Standard BioBrick cloning is a universal way of putting two BioBrick parts together to build a new BioBrick part. Despite several alternative cloning methods allow the assembly of multiple parts at one its simplicity and the broad availability of compatible parts keep it the 'de facto' standard of the iGEM-community.
Using standard BioBrick cloning, the generation of translationally active parts requires often more than one round of cloning. The ability to easily test the functionality of a protein before cloning them into complicated circuits has the potential to prevent many unsuccessful experiments of iGEM teams and may improve the characterization of the parts in the parts registry. However the extra amount of work required to clone such an additional construct may inhibit this behavior. We therefore improved the standard plasmids pSB1X3 and pSB4X5 by inserting a lacI repressible T7 promoter directly upstream to the BioBrick prefix of those plasmids. This promoter is completely inactive in 'E. coli' strains lacking a T7 RNA polymerase such as TOP10 or DH10beta bute inducible in strains carrying the T7 RNA polymerase under a lacI repressible promoter such as DE3 strains. This enables the use of the same backbone for cloning and over expression. Using 3A assembly a translational active part can be cloned from an RBS and a coding part in one step while maintaining the full flexibility of standard BioBrick assembly. These new RFC 10 conform backbones eliminate one cloning step needed for the expression and thus the characterization of a newly BioBricked protein. Version number 30 was claimed for the high copy variants and version number 50 for the low copy variants.

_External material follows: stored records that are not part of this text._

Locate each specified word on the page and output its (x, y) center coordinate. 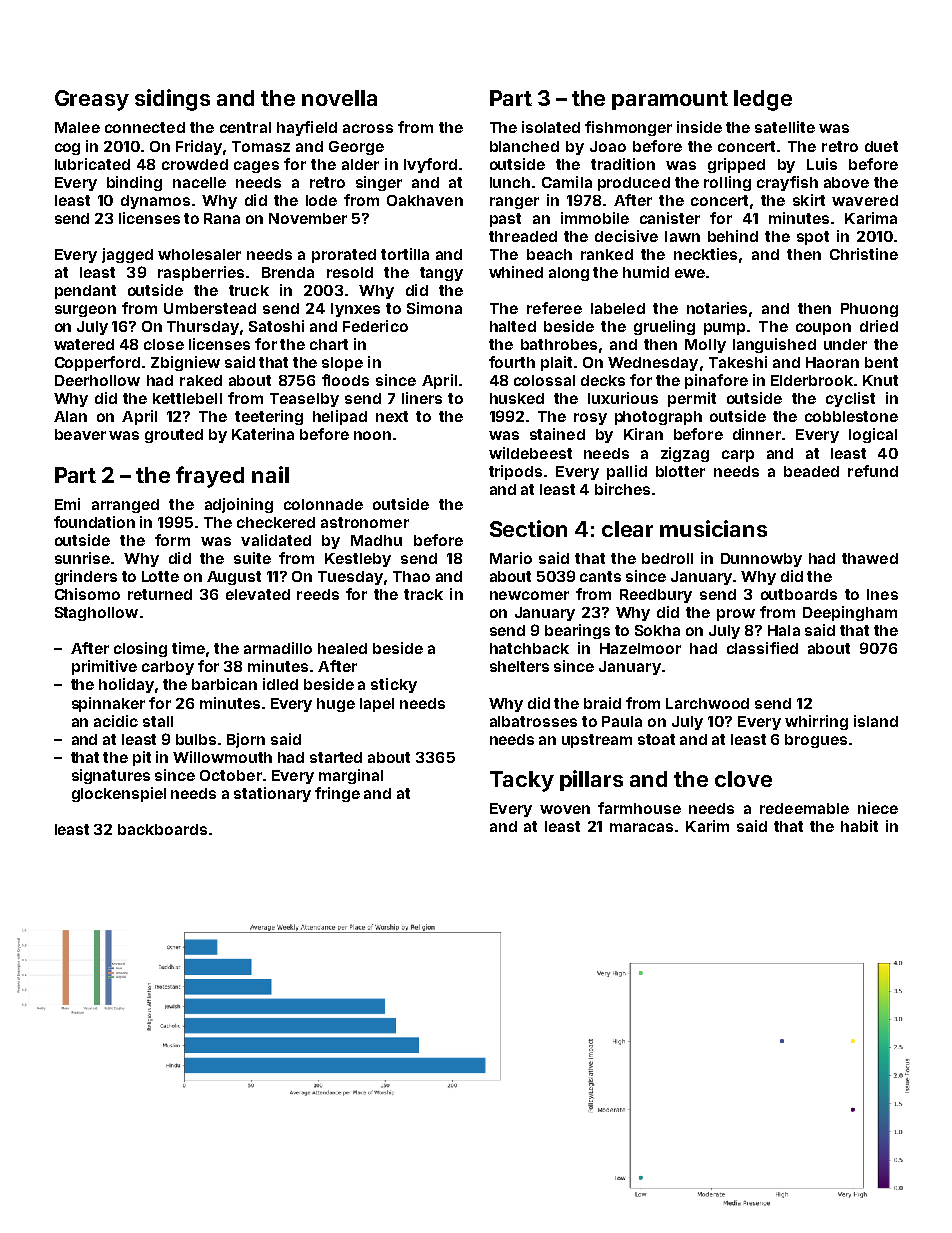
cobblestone (851, 416)
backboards (162, 829)
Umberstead (210, 308)
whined (516, 272)
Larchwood (707, 703)
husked (517, 398)
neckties (705, 254)
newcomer (529, 595)
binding (134, 183)
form (172, 540)
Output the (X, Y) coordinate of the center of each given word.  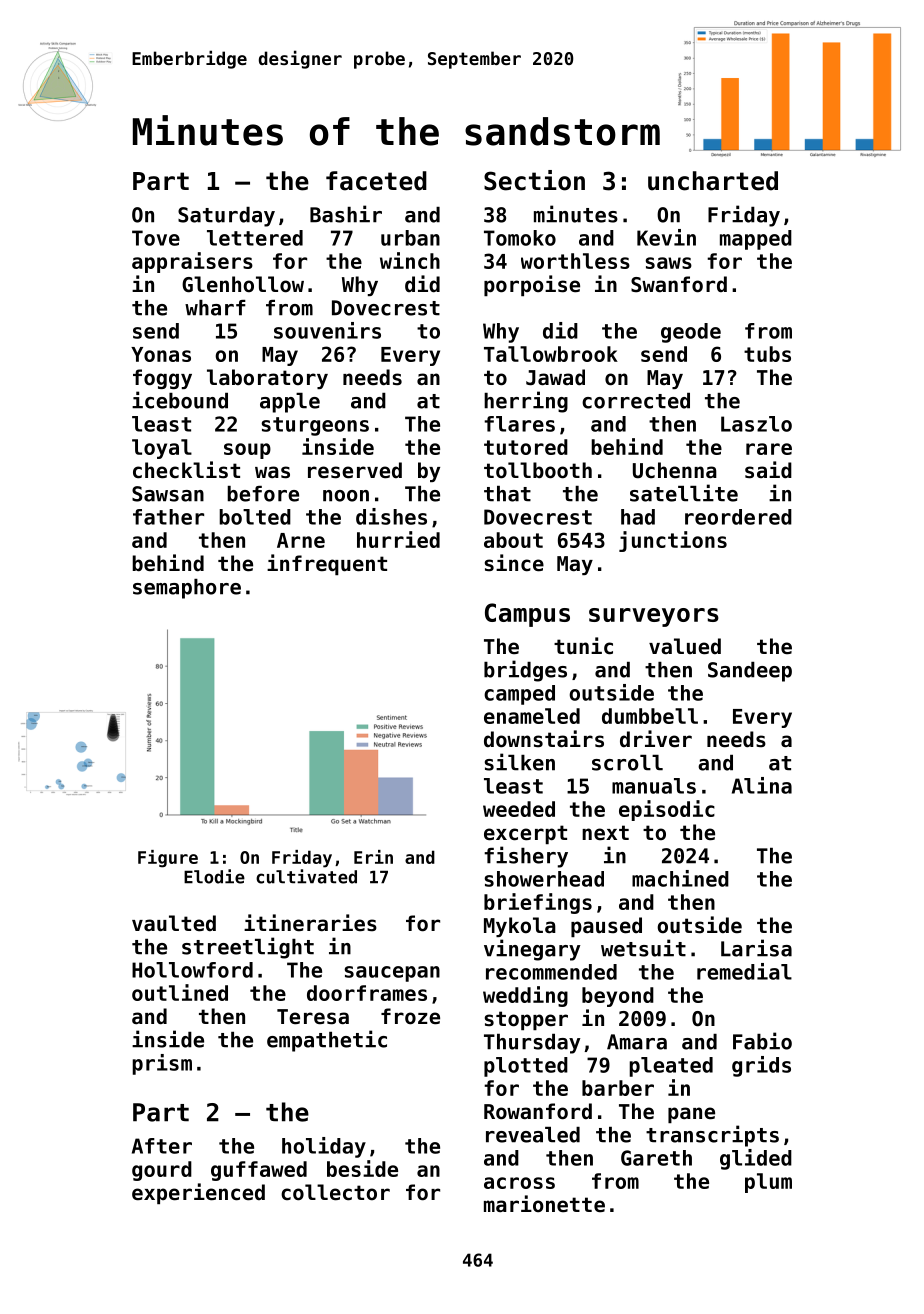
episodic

High copy BioBrick expression backbone:
- pSB1A30(Part:BBa_K1362091): High copy BioBrick cloning/expression backbone carrying Amp resistance
- pSB1C30(Part:BBa_K1362092): High copy BioBrick cloning/expression backbone carrying Cm resistance
- pSB1K30(Part:BBa_K1362093): High copy BioBrick cloning/expression backbone carrying Kan resistance
- pSB1T30(Part:BBa_K1362094): High copy BioBrick cloning/expression backbone carrying Tet resistance
Low copy BioBrick expression backbone:
- pSB4A50(Part:BBa_K1362095): High copy BioBrick cloning/expression backbone carrying Amp resistance
- pSB4C50(Part:BBa_K1362096): High copy BioBrick cloning/expression backbone carrying Cm resistance
- pSB4K50(Part:BBa_K1362097): High copy BioBrick cloning/expression backbone carrying Kan resistance
Because of the great experience we had using our expression vectors, we sent them to the iGEM team Aachen and Tuebingen. We helped them solving their problems with the expression of their products.